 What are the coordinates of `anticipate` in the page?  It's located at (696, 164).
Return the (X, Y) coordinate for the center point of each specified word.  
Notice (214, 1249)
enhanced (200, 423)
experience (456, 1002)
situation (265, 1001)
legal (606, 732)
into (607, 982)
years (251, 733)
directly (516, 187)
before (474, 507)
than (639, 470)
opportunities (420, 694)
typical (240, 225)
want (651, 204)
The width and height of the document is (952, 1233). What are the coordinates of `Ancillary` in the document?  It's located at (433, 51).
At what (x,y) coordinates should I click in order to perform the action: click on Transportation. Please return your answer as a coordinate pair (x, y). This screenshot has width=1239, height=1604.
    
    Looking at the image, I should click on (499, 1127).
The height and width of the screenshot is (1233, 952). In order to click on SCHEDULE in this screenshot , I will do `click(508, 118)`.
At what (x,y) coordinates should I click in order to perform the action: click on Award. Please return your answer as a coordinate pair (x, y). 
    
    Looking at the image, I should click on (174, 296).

WHAT YOU WILL DO: Put the lines of the material from the line containing "click on Award." through the end of the material into a numbered list, leaving out any blank lines.

WRITTEN ANSWER:
1. At what (x,y) coordinates should I click in order to perform the action: click on Award. Please return your answer as a coordinate pair (x, y). 
2.     Looking at the image, I should click on (174, 296).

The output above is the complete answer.